Quizá fuera por el fin de semana que acababan de pasar juntos, donde había podido sentir su fragilidad con sólo tocarla, igual que un chico que tiene en las manos un ratón y siente sus diminutos huesos y su respiración asustada y sabe que un golpe podría destrozarlo. Quizá necesitara ir a casa de Tricia esta noche y estar así de cerca de traicionar a Katherine para entender lo frágil que era, lo mucho que significaba para él y lo mucho que necesitaba protegerla.

Quería explicarle a Tricia todo eso, pero tenía los pensamientos confusos y, para cuando pudo empezar a separarlos y ponerlos en orden, ella ya se había dado la vuelta.

Timothy se levantó, volvió a meterse la camisa por dentro de los pantalones y se los abrochó.

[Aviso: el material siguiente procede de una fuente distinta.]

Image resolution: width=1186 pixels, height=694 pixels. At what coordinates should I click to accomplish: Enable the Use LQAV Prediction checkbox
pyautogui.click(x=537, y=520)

—Eres una chica increíblemente guapa y sexy, Tricia. Me encantaría quedarme y… —no quería utilizar la palabra «follar»—, continuar —dijo—. Pero no está bien.

—¿Y por qué has venido? —ella alzó la barbilla, desafiante. Pero Timothy creyó ver lágrimas en sus ojos.

—No lo sé —admitió él—. Porque me atraes. Pero ¿cómo iba a funcionar? ¿Cuál es nuestro plan? —a Timothy le gustaba tener un plan y allí no había ninguno—. Casi tengo cincuenta años.

—No los tienes —respondió ella, como si un error de tres años fuera lo verdaderamente importante.

—Tengo esposa —dijo—. No soy un santo; nunca lo he sido. Pero está en casa esperándome, por el amor de Dios. No puedo hacerle esto —se acercó al espejo que había encima del tocador y se limpió el pintalabios de la cara. Se arregló el pelo y se colocó bien el cuello de la camisa. La miró—. Mejor nos vemos mañana en la oficina. Finjamos que esto no ha sucedido. Eres una chica estupenda y no quiero perderte —y entonces, para evitar cualquier malentendido, añadió—: Como recepcionista, ¿de acuerdo?

Ella se sentó en la cama y no respondió. Timothy se preguntó si era la primera vez que un hombre la rechazaba, incluso después de haberle tocado el pene. Quizá todo aquello era una experiencia nueva para la joven.

—¿De acuerdo? —repitió él.

Ella no respondió, pero a él no le importó, porque tenía que marcharse a casa. La dejó en la habitación y salió corriendo del piso antes de cambiar de opinión.